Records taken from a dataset
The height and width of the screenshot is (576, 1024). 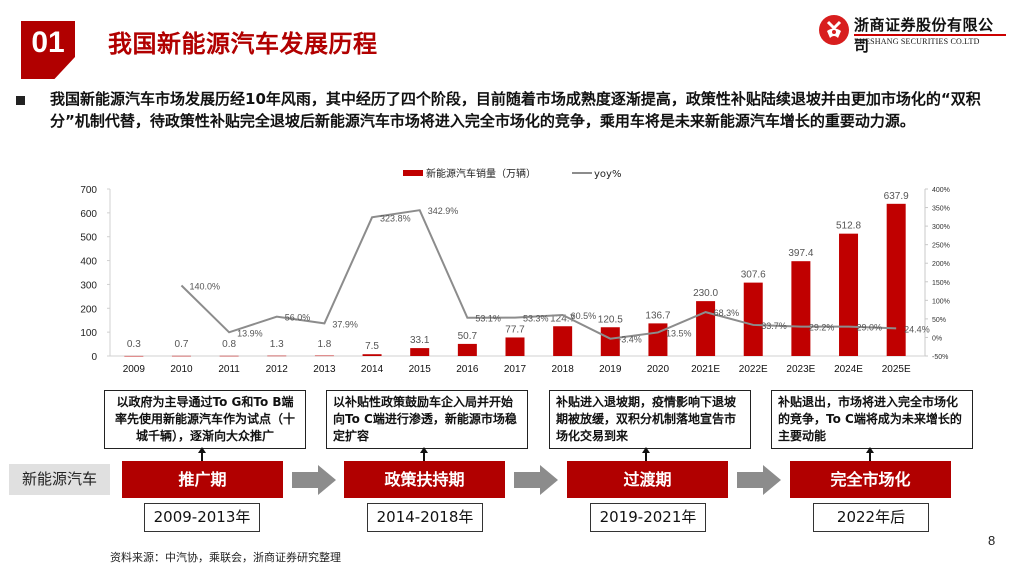 I want to click on svg-text: 29.2%, so click(x=822, y=328).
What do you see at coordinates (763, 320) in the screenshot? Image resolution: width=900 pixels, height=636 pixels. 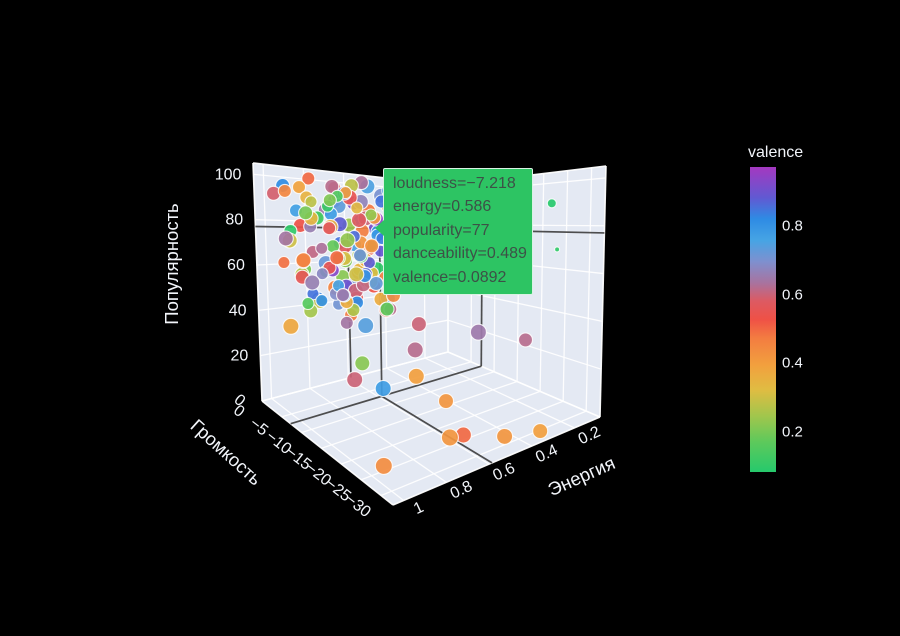 I see `colorbar-gradient` at bounding box center [763, 320].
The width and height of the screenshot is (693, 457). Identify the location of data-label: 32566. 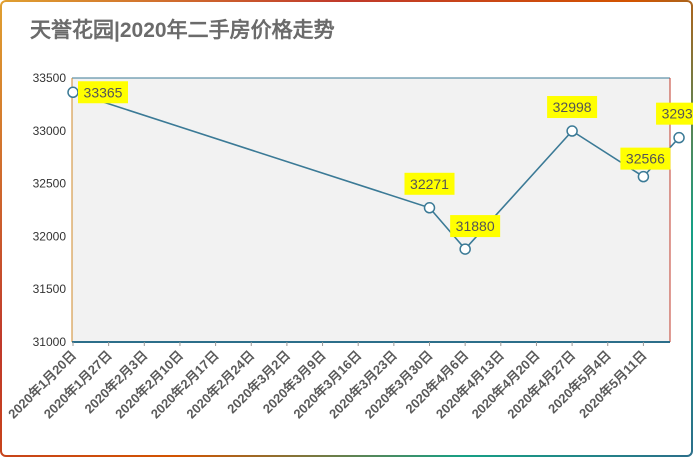
(646, 159).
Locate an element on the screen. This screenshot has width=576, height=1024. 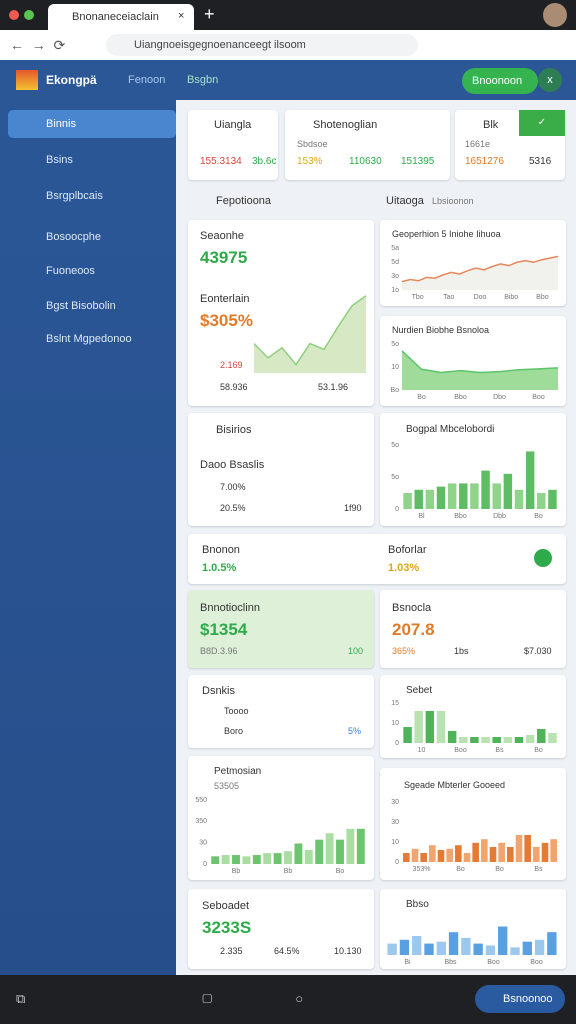
menu-item: Bsins is located at coordinates (60, 160).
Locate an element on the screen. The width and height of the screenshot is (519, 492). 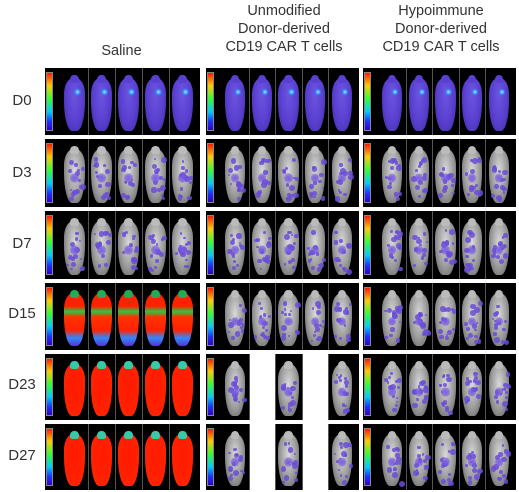
row-label-d23: D23 is located at coordinates (22, 384).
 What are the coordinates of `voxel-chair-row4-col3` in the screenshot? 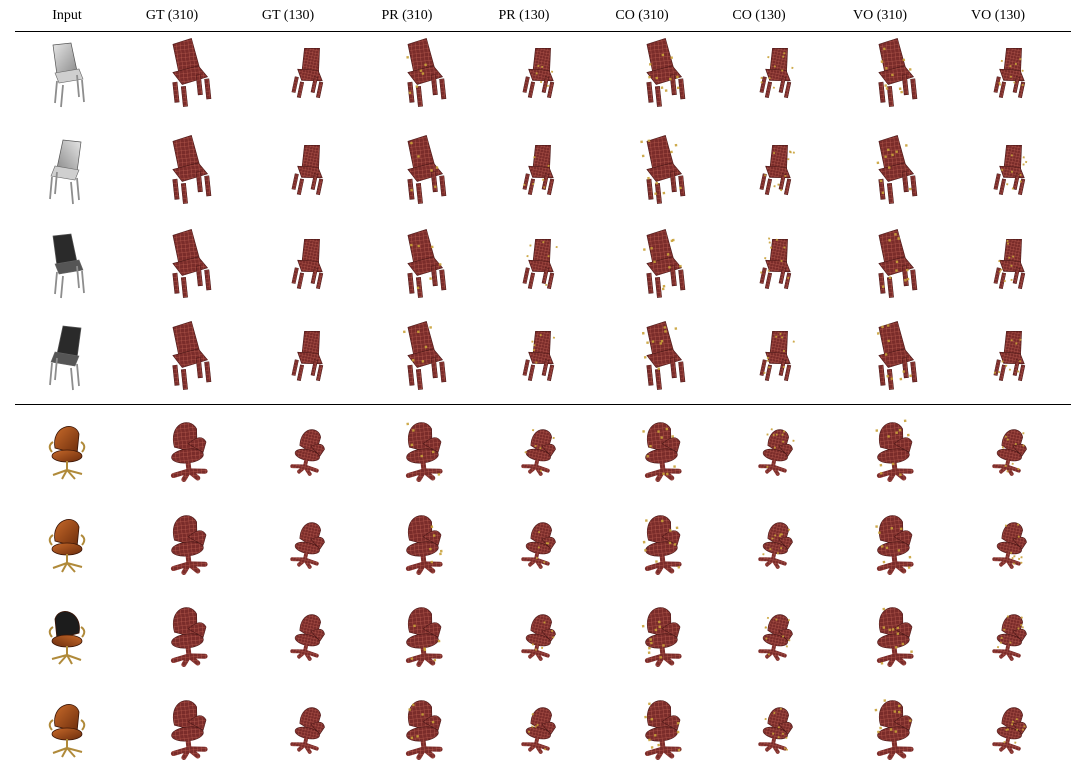 It's located at (424, 355).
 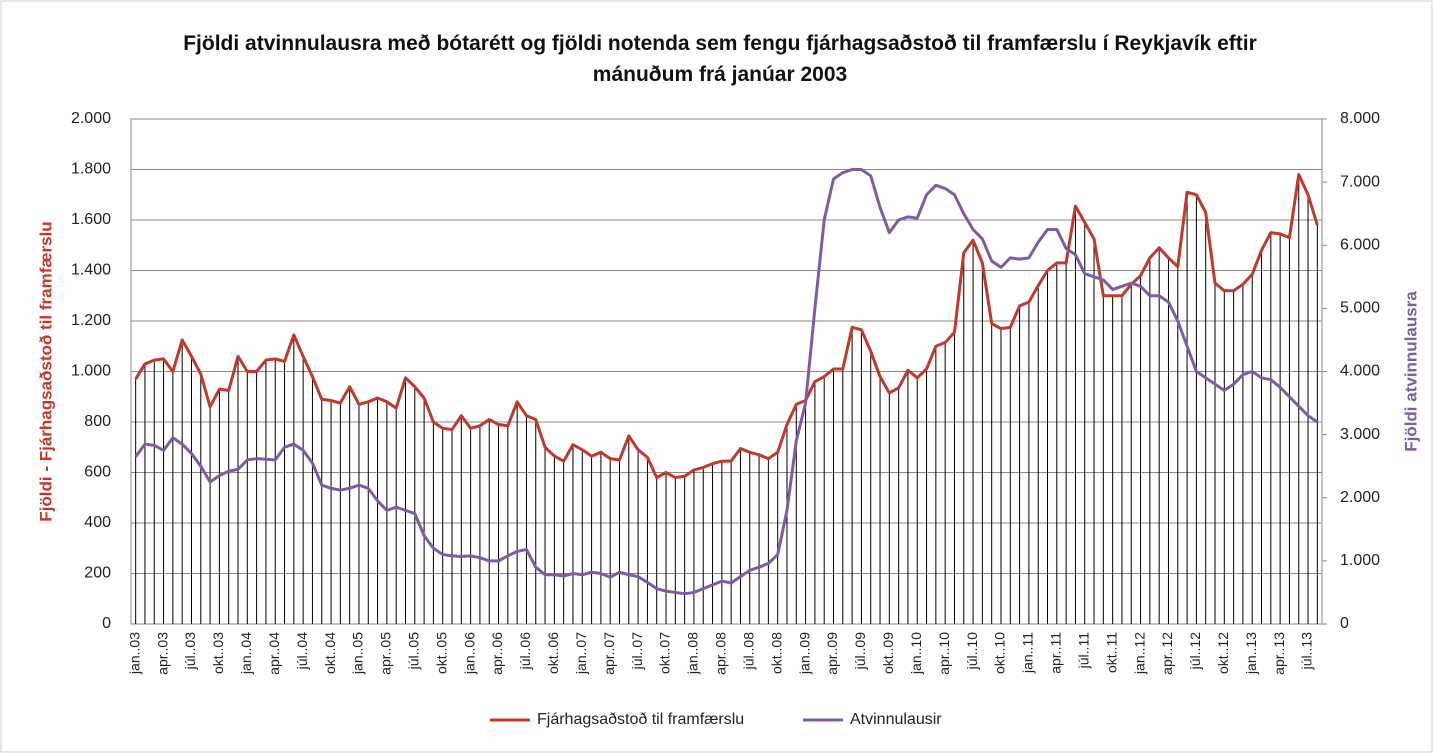 What do you see at coordinates (525, 652) in the screenshot?
I see `x-tick-label: júl..06` at bounding box center [525, 652].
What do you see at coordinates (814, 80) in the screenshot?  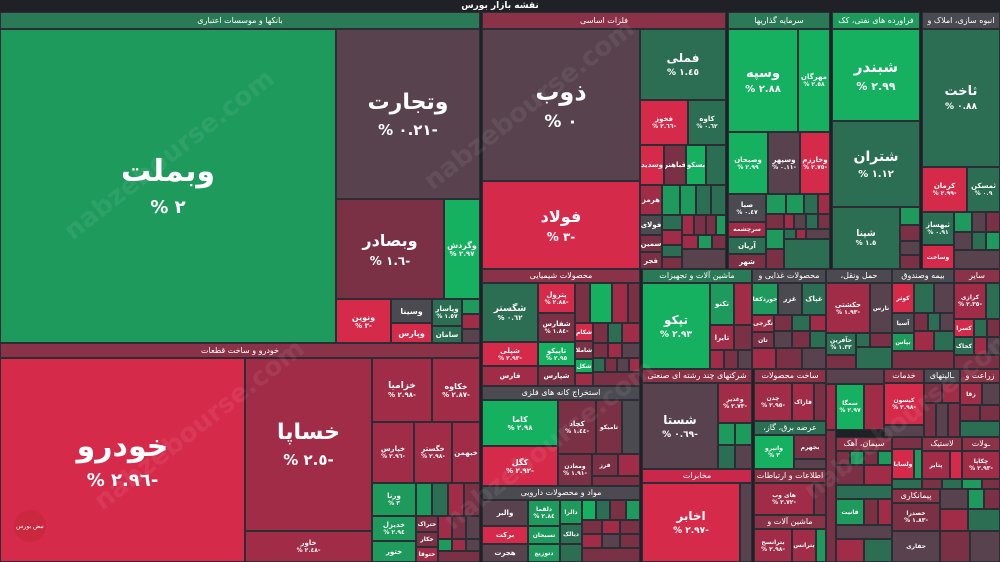 I see `tile-mehregan: مهرگان ٢.٥٨ %` at bounding box center [814, 80].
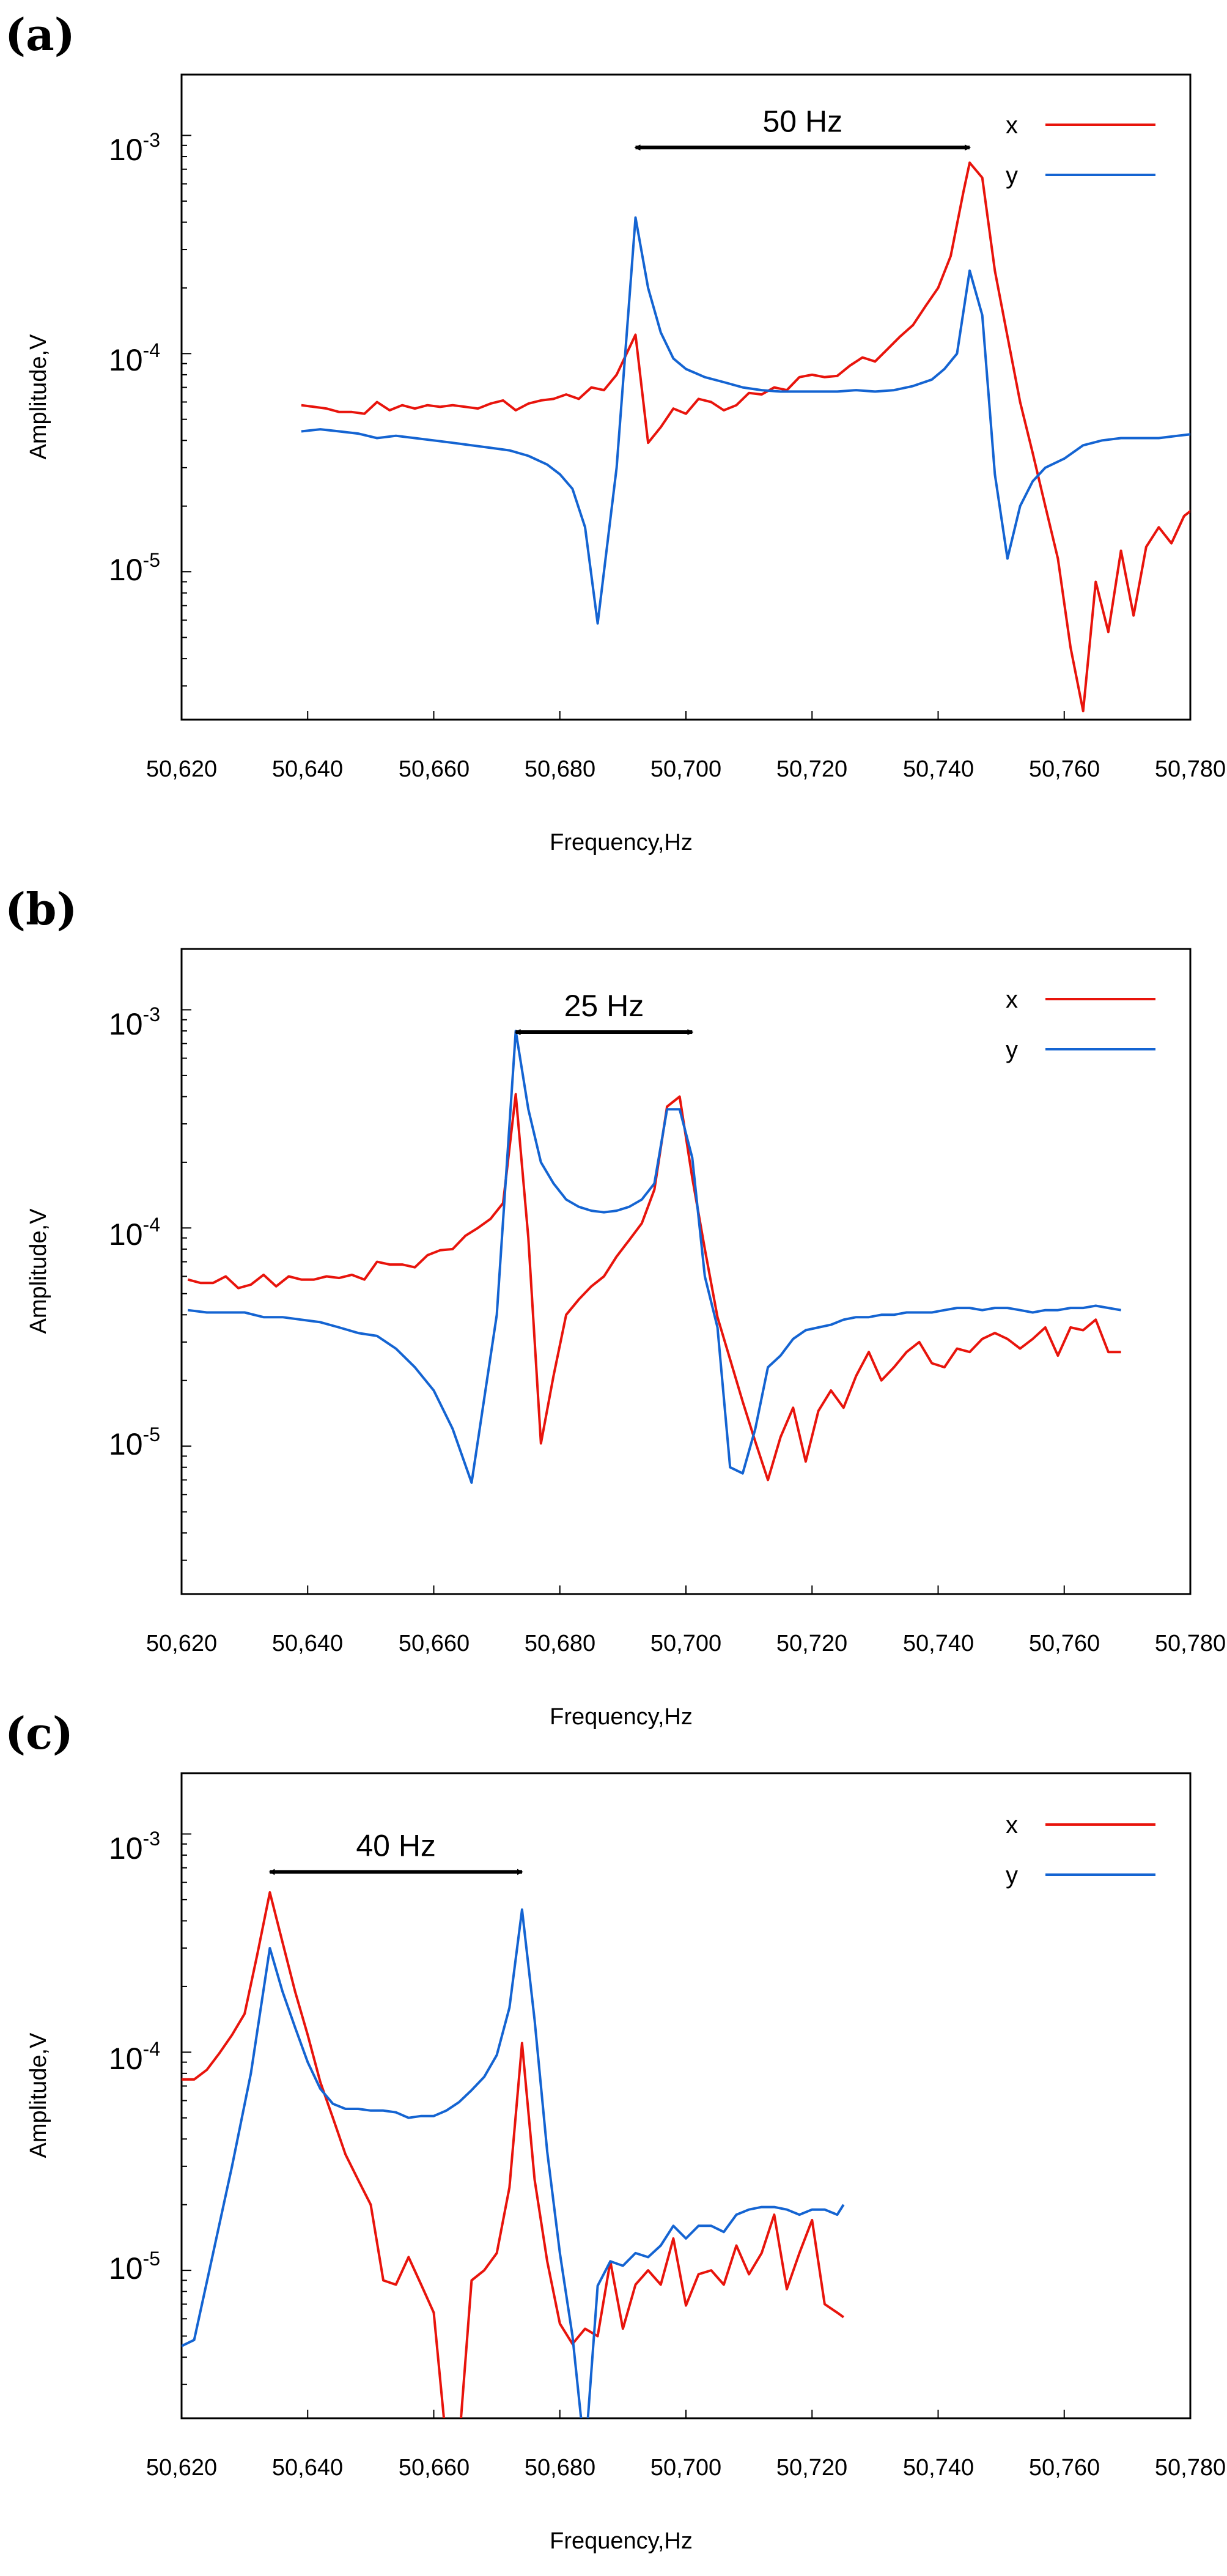 Image resolution: width=1227 pixels, height=2576 pixels. What do you see at coordinates (39, 1733) in the screenshot?
I see `panel-label: (c)` at bounding box center [39, 1733].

DESCRIPTION OF THE TASK
Please update the part of the records that opens with the line containing "The width and height of the screenshot is (693, 457)." and closes with the line containing "menu-item: Bsins is", replacing "Identify" with "Find" and keeping everything else unchanged. Give only those lines, without the pictures.

RESPONSE
The width and height of the screenshot is (693, 457). Find the location of data-label: 32566. 
(646, 159).
Locate an element on the screen. This screenshot has width=576, height=1024. 
menu-item: Bsins is located at coordinates (60, 160).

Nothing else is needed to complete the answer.